A nurse developed the following discharge summary sheet. Which critical information should be added? TOPIC DISCHARGE SUMMARY Medication Diet Activity level Follow-up care Wound care Phone numbers When to call the doctor Time of discharge a. Kardex form b. Admission nursing history c. Mode of transportation d. SOAP notes
ANS: C
List actual time of discharge, mode of transportation, and who accompanied the patient for discharge summary information. In some settings, a Kardex, a portable “flip-over” file or notebook, is kept at the nurses’ station. A Kardex is for nurses, not for patients to take upon discharge. A nurse completes a nursing history form when a patient is admitted to a nursing unit, not when the patient is discharged. SOAP notes are not given to patients who are being discharged. SOAP notes are a type of documentation style
A home health nurse is preparing for an initial home visit. Which information should be included in the patient’s home care medical record?
a. Nursing process form
b. Step-by-step skills manual
c. A list of possible procedures
d. Reports to third party payers
ANS: D
Information in the home care medical record includes patient assessment, referral and intake forms, interprofessional plan of care, a list of medications, and reports to third party payers. An interprofessional plan of care is used rather than a nursing process form. A step-by-step skills manual and a list of possible procedures are not included in the record.

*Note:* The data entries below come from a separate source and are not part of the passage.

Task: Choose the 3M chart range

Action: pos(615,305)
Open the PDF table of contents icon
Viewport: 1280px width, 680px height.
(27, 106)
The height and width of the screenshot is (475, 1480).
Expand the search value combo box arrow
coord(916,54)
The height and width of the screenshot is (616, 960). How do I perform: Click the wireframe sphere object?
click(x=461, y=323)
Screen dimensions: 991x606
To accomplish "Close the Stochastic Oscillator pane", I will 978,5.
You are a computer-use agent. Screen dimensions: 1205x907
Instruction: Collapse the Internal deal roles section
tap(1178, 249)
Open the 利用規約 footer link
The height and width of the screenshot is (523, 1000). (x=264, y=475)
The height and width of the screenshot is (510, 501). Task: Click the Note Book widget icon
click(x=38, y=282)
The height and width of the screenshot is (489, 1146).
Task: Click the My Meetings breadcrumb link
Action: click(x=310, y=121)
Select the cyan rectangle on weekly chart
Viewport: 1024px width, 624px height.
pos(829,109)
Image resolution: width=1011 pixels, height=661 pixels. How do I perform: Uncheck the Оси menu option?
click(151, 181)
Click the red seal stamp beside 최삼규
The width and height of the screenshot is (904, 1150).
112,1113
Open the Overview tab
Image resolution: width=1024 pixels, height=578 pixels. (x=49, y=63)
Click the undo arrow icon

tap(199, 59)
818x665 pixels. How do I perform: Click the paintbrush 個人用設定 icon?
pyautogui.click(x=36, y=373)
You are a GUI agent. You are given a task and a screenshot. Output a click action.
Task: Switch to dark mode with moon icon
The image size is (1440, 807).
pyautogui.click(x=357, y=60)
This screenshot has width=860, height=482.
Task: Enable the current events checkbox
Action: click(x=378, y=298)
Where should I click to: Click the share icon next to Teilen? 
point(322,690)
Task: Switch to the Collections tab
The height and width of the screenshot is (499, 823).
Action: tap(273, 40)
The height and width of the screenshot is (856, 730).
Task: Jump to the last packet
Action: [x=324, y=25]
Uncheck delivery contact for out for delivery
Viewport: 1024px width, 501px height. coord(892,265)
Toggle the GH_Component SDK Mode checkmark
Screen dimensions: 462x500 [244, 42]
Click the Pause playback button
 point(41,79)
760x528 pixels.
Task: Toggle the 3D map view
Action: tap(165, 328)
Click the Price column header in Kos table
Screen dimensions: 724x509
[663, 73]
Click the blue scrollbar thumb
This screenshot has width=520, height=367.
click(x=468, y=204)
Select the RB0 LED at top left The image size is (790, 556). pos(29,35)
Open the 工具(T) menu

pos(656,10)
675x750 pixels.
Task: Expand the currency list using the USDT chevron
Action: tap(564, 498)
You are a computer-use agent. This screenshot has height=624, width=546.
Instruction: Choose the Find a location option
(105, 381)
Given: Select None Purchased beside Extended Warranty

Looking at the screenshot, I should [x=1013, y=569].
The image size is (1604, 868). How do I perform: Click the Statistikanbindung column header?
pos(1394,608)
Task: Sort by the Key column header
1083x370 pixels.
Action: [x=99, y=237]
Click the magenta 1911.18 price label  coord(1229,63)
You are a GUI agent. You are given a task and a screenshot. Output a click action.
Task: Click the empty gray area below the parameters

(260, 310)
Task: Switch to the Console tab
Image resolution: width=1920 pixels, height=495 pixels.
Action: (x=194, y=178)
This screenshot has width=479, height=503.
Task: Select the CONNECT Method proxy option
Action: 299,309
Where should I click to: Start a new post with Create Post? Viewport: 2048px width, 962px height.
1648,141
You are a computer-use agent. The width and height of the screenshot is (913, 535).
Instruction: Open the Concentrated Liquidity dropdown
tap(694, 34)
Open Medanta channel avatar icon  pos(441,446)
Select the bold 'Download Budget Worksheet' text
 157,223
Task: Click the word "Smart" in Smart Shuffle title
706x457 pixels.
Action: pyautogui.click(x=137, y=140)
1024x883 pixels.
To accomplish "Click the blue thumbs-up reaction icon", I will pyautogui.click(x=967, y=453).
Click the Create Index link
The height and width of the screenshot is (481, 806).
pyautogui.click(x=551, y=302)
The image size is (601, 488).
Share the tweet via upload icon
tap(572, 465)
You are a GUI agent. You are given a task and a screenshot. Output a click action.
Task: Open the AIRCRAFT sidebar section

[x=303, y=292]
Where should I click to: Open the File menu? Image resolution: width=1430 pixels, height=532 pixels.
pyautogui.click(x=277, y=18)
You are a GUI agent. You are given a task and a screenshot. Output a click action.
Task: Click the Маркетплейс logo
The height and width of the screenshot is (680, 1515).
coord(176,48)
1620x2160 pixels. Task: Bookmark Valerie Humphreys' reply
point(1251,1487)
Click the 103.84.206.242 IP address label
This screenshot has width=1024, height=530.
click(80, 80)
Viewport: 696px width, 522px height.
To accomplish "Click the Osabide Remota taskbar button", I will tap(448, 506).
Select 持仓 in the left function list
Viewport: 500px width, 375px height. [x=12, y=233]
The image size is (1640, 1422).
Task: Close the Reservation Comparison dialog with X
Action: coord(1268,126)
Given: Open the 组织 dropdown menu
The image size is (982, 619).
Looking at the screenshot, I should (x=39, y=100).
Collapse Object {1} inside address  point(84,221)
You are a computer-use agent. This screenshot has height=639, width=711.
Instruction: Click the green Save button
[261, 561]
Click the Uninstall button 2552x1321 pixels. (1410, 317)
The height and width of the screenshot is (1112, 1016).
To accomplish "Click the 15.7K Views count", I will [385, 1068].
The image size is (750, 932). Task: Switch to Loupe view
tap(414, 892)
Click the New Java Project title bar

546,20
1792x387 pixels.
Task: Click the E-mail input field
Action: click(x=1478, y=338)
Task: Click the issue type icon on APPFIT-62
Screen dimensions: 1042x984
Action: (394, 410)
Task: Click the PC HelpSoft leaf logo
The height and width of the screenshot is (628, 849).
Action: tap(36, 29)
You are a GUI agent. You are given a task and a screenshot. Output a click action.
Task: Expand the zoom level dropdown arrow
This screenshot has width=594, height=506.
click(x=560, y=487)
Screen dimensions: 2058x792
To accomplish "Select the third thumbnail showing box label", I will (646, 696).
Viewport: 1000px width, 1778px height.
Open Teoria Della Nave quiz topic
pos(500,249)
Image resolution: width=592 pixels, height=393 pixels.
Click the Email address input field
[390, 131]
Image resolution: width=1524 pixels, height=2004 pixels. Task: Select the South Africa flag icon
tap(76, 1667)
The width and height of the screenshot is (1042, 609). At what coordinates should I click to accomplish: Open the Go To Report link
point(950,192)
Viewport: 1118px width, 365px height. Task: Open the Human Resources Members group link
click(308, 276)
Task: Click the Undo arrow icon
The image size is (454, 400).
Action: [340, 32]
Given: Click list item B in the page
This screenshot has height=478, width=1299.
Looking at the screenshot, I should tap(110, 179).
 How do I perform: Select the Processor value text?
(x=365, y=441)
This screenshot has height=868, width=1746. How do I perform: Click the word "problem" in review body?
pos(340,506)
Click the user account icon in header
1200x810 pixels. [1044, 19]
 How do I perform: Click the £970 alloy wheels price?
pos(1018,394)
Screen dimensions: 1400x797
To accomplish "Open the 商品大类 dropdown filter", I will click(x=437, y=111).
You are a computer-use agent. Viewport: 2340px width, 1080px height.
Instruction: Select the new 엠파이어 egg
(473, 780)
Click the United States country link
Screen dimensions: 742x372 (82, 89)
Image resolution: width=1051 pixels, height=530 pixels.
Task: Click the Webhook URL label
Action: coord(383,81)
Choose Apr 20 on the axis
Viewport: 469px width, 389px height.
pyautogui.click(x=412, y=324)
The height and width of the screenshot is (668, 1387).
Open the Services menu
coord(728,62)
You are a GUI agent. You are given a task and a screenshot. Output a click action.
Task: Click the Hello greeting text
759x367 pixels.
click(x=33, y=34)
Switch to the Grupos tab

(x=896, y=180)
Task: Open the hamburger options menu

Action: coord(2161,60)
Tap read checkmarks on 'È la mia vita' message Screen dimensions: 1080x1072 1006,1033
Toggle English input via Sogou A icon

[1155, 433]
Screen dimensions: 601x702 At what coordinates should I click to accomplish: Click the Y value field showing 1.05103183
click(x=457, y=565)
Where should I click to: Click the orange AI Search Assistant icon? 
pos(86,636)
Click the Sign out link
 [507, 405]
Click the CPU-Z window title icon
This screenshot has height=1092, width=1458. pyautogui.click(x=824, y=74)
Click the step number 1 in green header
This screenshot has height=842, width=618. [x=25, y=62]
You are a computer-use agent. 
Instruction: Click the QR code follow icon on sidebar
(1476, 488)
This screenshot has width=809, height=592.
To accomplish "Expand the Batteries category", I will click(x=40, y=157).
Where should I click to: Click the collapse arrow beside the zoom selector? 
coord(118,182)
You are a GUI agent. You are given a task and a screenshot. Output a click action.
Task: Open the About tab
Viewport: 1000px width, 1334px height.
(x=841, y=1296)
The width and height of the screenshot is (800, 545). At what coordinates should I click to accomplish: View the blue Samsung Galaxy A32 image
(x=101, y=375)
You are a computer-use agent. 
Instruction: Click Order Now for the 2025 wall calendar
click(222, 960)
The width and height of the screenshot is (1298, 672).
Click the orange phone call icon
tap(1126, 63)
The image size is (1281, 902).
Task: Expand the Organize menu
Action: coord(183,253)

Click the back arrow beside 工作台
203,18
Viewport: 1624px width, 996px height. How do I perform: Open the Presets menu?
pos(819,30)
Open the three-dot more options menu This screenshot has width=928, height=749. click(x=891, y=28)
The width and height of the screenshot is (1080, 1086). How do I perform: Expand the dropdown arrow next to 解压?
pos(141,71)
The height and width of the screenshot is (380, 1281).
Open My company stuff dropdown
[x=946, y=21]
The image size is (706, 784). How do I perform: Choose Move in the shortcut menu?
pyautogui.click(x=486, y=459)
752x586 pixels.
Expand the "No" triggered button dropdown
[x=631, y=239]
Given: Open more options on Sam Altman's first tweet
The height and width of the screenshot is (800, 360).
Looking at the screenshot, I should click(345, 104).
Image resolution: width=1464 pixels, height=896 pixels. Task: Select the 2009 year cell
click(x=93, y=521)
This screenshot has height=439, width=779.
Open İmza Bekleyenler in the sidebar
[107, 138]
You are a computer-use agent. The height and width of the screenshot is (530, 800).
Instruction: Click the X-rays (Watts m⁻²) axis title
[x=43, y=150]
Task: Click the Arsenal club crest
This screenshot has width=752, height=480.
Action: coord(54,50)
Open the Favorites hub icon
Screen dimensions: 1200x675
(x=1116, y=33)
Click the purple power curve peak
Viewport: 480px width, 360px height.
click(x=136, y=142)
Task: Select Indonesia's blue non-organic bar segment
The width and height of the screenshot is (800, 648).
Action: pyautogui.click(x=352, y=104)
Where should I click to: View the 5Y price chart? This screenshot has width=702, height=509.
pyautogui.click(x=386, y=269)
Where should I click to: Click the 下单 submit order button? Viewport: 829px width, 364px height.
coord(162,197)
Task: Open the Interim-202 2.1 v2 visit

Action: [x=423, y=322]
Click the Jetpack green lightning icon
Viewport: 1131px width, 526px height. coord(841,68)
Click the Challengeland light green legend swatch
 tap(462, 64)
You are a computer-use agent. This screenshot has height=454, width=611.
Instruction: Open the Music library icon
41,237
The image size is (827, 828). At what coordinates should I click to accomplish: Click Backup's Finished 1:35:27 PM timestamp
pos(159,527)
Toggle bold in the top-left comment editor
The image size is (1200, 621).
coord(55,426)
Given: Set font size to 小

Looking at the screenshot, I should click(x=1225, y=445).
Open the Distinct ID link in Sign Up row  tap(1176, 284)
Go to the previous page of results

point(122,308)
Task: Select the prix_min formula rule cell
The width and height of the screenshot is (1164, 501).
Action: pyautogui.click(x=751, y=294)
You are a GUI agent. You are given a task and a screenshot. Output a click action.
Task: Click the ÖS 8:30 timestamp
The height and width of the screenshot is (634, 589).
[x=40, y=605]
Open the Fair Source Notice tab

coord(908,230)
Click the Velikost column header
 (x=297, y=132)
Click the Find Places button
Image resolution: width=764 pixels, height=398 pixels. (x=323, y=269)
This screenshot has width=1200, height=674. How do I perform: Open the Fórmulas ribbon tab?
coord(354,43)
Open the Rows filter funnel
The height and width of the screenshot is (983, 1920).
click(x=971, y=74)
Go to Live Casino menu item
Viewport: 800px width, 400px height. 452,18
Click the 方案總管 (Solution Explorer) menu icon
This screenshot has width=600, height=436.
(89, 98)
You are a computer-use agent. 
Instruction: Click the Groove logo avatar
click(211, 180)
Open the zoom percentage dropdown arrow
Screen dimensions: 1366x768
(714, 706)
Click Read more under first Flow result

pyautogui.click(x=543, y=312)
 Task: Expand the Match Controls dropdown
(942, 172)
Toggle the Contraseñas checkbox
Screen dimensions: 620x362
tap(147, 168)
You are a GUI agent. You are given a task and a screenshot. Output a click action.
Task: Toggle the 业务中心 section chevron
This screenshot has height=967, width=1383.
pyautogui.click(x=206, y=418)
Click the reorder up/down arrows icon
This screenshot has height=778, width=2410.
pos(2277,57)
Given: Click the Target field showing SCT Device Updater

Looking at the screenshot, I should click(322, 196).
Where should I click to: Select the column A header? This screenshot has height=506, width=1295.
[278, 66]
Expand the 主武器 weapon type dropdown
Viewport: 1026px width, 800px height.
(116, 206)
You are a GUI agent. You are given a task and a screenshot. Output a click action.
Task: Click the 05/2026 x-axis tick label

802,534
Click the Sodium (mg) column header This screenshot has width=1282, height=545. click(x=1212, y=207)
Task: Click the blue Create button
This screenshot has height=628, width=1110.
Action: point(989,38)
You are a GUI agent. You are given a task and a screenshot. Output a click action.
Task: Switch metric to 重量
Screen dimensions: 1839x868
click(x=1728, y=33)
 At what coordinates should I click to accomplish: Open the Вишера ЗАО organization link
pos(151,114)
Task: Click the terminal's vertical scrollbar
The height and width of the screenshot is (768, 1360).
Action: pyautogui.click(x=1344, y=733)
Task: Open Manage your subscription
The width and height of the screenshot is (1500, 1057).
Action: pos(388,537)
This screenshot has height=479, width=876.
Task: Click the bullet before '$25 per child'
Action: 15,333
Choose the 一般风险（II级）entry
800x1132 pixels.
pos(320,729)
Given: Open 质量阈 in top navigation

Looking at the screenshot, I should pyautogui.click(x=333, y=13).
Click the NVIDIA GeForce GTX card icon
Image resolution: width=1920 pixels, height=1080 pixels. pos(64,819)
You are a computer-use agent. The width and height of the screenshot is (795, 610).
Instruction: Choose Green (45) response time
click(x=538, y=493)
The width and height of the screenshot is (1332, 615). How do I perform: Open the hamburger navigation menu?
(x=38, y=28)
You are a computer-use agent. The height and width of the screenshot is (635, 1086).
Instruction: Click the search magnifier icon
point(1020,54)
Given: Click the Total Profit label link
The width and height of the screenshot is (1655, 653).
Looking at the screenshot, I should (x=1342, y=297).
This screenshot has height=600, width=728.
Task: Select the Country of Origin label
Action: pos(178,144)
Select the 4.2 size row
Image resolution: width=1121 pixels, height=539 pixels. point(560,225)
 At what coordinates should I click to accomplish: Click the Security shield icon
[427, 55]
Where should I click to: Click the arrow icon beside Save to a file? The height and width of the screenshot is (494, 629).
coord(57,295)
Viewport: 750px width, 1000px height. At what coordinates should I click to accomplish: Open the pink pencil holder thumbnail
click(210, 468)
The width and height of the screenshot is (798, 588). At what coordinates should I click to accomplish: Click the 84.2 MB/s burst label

A nurse in a long-term care setting that is funded by Medicare and Medicaid is completing standardized protocols for assessment and care planning and for meeting quality improvement
within and across facilities. Which task did the nurse just complete?
a. A focused assessment/specific body system
b. The Resident Assessment Instrument/Minimum Data Set
c. An admission assessment and acuity level
d. An intake assessment form and auditing phase
ANS: B
You assess each resident in a long-term care agency receiving funding from Medicare and Medicaid programs using the Resident Assessment Instrument/Minimum Data Set (RAI/MDS). This documentation provides standardized protocols for assessment and care planning and a minimum data set to promote quality improvement within and across facilities. A focused assessment is limited to a specific body system. An admission assessment and
acuity level is performed in the hospital. An intake assessment is for home health. There is no such thing as an auditing phase.
A nurse is giving a hand-off report to the oncoming nurse. Which information is critical for
the nurse to report?
a. The patient had a good day with no complaints.
b. The family is demanding and argumentative.
c. The patient has a new pain medication, Lortab.
d. The family is poor and had to go on welfare
ANS: C
Relay to staff significant changes in the way therapies are to be given (e.g., different position for pain relief, new medication). Don’t simply describe results as “good” or “poor.” Be specific. Don’t use critical comments about patient’s or family’s behavior, such as “Mrs. Wills is so demanding.” Don’t engage in idle gossip.